> **WORK REQUIRED**: The answer must consist solely of the line containing "Open the column customization icon" and every line after it in the records below, through the last, each reproduced exactly.

> **LISTED RECORDS**:
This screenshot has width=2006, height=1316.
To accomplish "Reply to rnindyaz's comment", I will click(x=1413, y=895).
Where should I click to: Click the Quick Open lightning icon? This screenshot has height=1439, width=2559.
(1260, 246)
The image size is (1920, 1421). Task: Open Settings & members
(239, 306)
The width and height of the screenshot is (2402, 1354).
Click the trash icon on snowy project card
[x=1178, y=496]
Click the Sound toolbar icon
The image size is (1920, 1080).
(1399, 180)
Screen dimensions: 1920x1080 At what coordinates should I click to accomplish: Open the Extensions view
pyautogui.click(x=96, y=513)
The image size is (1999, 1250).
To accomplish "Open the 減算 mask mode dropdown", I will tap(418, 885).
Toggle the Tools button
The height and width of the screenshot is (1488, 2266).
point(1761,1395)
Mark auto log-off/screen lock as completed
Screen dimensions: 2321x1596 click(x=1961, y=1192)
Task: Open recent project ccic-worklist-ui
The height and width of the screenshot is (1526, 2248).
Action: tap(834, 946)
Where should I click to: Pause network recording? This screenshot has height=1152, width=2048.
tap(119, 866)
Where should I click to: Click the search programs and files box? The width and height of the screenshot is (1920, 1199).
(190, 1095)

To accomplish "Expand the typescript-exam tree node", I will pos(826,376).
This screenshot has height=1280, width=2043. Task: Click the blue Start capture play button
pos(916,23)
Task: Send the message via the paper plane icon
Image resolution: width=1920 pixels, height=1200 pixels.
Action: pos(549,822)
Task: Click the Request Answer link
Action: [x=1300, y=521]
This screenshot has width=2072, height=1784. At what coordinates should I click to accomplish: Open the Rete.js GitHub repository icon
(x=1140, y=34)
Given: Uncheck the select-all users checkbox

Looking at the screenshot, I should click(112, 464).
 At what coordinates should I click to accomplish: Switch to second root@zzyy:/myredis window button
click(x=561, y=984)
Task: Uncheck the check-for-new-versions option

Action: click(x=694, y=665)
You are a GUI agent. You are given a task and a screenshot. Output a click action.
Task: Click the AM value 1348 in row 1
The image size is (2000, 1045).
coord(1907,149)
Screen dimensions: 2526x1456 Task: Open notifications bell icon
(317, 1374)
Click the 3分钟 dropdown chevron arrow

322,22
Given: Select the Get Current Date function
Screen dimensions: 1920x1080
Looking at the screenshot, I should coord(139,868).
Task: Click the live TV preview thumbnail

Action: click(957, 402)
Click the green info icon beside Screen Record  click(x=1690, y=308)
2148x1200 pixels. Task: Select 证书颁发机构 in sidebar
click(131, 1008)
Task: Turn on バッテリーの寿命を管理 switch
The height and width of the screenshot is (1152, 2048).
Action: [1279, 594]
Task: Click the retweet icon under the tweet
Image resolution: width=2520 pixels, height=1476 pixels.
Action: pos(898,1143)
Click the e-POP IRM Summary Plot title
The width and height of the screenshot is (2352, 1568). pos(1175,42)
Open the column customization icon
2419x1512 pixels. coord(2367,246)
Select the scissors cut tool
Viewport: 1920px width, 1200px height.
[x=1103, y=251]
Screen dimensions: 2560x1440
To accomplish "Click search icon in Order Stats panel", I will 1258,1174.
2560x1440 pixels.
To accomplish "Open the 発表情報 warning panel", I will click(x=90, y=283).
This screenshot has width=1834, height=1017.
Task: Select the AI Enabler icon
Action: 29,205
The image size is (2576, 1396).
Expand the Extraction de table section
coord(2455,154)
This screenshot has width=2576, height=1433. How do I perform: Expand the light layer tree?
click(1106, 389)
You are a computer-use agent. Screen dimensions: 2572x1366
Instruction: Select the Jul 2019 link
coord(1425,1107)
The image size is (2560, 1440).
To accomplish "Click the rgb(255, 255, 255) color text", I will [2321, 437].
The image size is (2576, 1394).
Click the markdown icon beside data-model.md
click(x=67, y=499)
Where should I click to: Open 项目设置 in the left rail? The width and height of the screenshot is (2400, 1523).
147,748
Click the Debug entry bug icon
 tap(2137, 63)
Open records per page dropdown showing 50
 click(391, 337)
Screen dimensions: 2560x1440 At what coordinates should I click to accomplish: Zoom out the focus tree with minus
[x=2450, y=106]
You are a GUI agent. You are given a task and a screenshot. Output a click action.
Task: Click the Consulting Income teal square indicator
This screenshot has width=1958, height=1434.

> **RESPONSE TO THIS EXERCISE**:
Open the column customization icon
2419x1512 pixels. coord(2367,246)
Select the scissors cut tool
Viewport: 1920px width, 1200px height.
[x=1103, y=251]
Screen dimensions: 2560x1440
To accomplish "Click search icon in Order Stats panel", I will 1258,1174.
2560x1440 pixels.
To accomplish "Open the 発表情報 warning panel", I will click(x=90, y=283).
This screenshot has width=1834, height=1017.
Task: Select the AI Enabler icon
Action: 29,205
The image size is (2576, 1396).
Expand the Extraction de table section
coord(2455,154)
This screenshot has width=2576, height=1433. How do I perform: Expand the light layer tree?
click(1106, 389)
You are a computer-use agent. Screen dimensions: 2572x1366
Instruction: Select the Jul 2019 link
coord(1425,1107)
The image size is (2560, 1440).
To accomplish "Click the rgb(255, 255, 255) color text", I will [2321, 437].
The image size is (2576, 1394).
Click the markdown icon beside data-model.md
click(x=67, y=499)
Where should I click to: Open 项目设置 in the left rail? The width and height of the screenshot is (2400, 1523).
147,748
Click the Debug entry bug icon
 tap(2137, 63)
Open records per page dropdown showing 50
 click(391, 337)
Screen dimensions: 2560x1440 At what coordinates should I click to accomplish: Zoom out the focus tree with minus
[x=2450, y=106]
You are a GUI agent. You are given a task and a screenshot. Output a click action.
Task: Click the Consulting Income teal square indicator
This screenshot has width=1958, height=1434.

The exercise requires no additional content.